§ **Exercise directions**:
Arrange the rows below as a Markdown table with the columns No. and Line, numbering each line and skipping blank lines. Leave the pictures out of the answer.

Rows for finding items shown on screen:
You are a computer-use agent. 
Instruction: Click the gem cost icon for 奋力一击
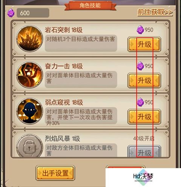[140, 66]
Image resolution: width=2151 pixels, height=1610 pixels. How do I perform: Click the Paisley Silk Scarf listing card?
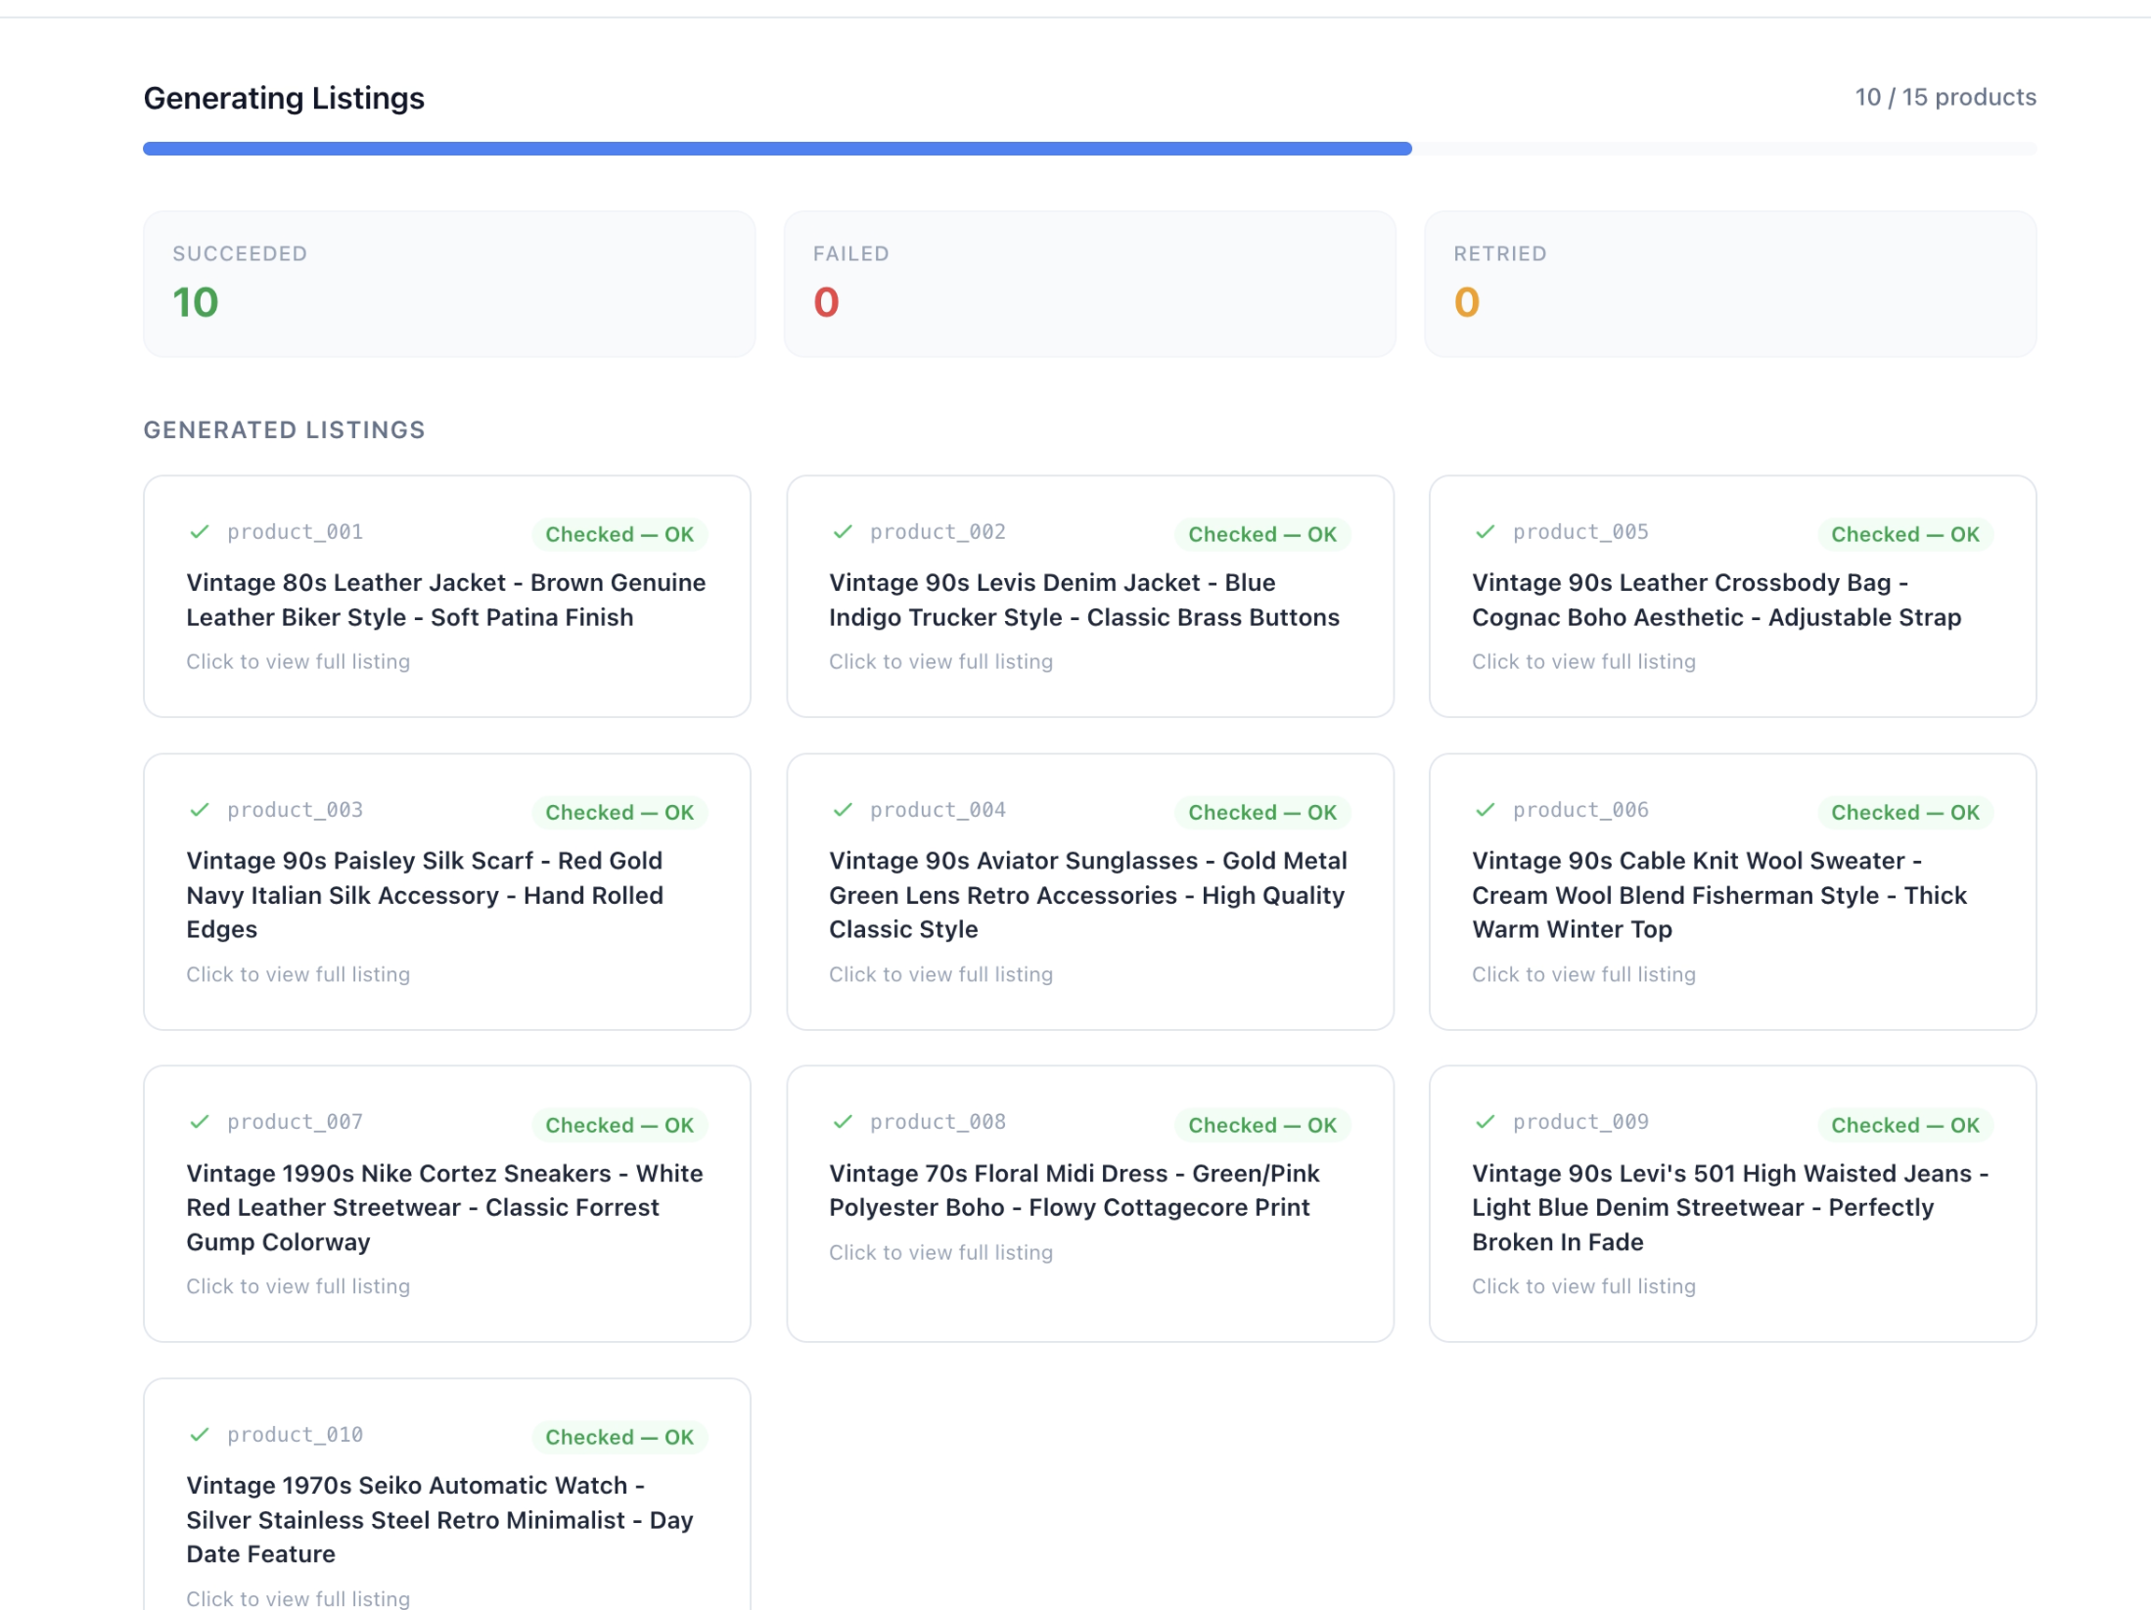[446, 892]
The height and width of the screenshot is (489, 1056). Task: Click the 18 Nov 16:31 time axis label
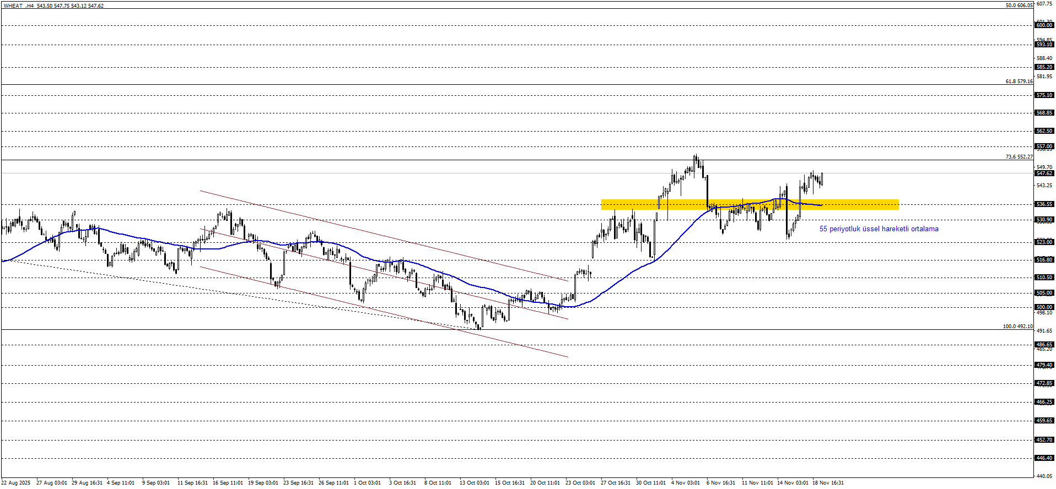pos(828,483)
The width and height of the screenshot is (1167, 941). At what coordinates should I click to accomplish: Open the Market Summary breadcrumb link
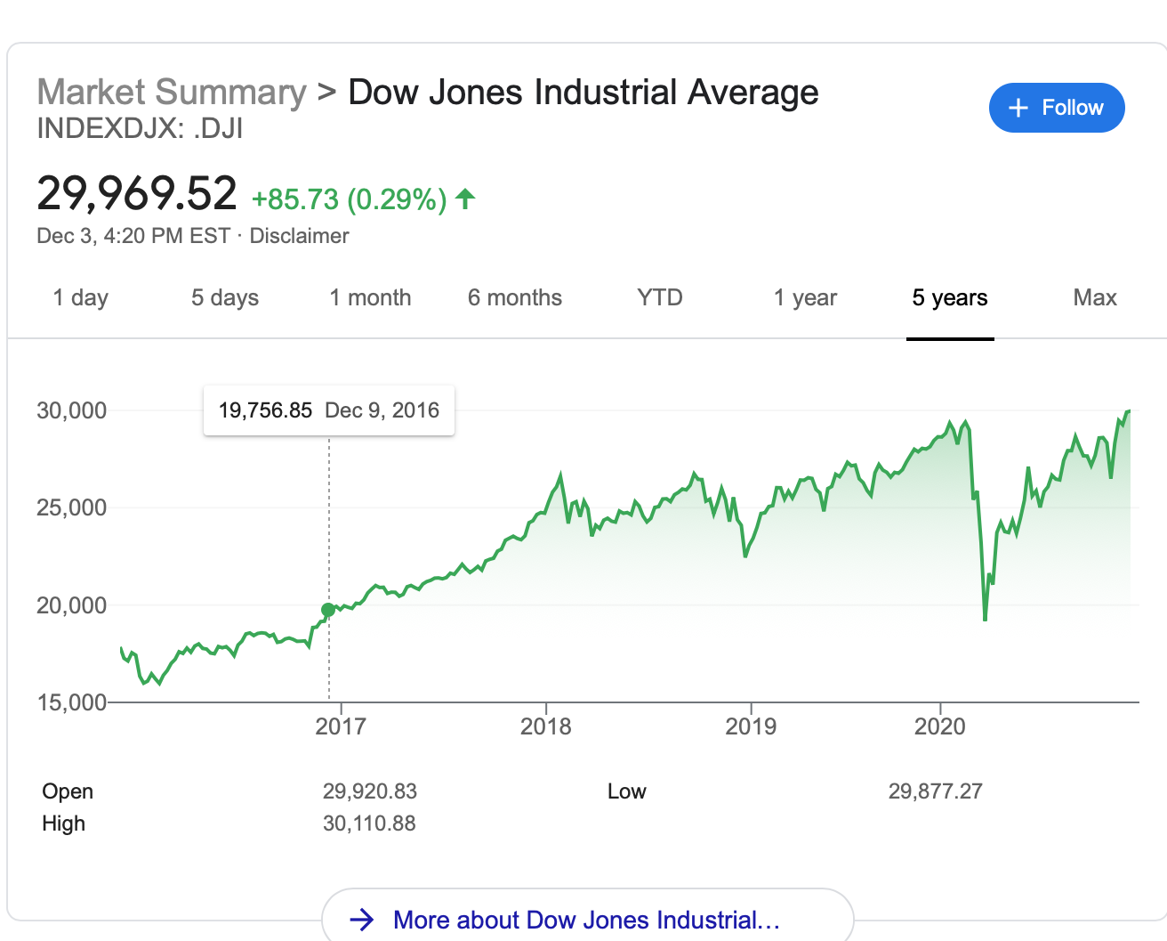(x=172, y=92)
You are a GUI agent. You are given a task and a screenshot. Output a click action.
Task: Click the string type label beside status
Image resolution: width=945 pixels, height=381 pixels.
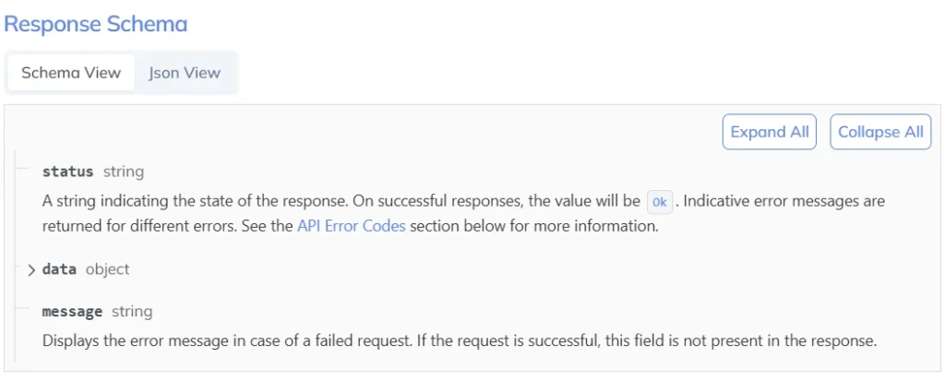click(x=124, y=172)
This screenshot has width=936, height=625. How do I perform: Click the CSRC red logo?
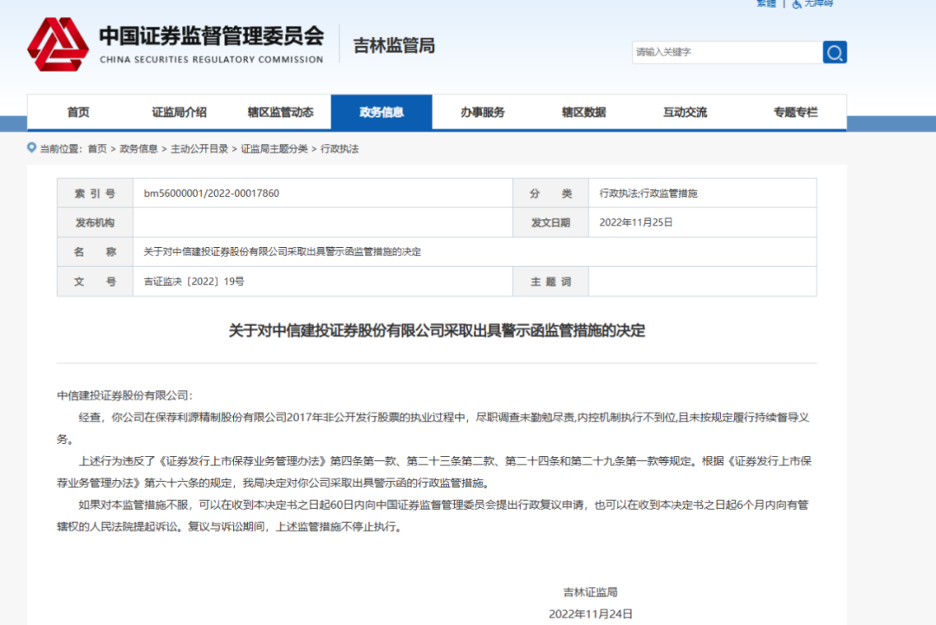coord(57,44)
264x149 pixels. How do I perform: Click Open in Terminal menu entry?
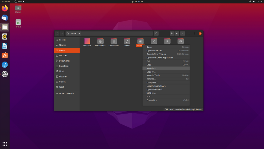click(x=154, y=89)
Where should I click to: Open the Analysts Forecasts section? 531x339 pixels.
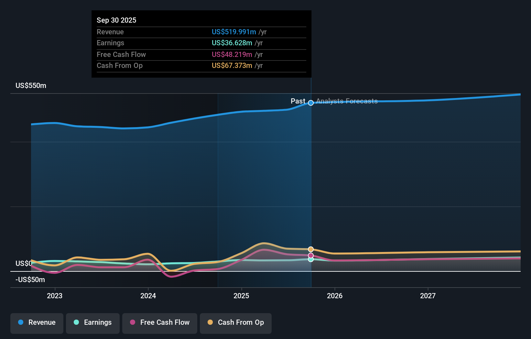[x=347, y=101]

§ **Response for this exercise**:
| No. | Line |
|---|---|
| 1 | You are a computer-use agent.  |
| 2 | Instruction: Click the gem cost icon for 奋力一击 |
| 3 | [140, 66] |
| 4 | Image resolution: width=2151 pixels, height=1610 pixels. How do I perform: Click the Paisley Silk Scarf listing card? |
| 5 | [446, 892] |
| 6 | The height and width of the screenshot is (489, 1056). Task: Click the 18 Nov 16:31 time axis label |
| 7 | pos(828,483) |
| 8 | The width and height of the screenshot is (1167, 941). At what coordinates should I click to accomplish: Open the Market Summary breadcrumb link |
| 9 | (x=172, y=92) |
| 10 | You are a GUI agent. You are given a task and a screenshot. Output a click action. |
| 11 | Task: Click the string type label beside status |
| 12 | Image resolution: width=945 pixels, height=381 pixels. |
| 13 | click(x=124, y=172) |
| 14 | This screenshot has width=936, height=625. How do I perform: Click the CSRC red logo? |
| 15 | coord(57,44) |
| 16 | 264x149 pixels. How do I perform: Click Open in Terminal menu entry? |
| 17 | click(x=154, y=89) |
| 18 | Where should I click to: Open the Analysts Forecasts section? 531x339 pixels. |
| 19 | [x=347, y=101] |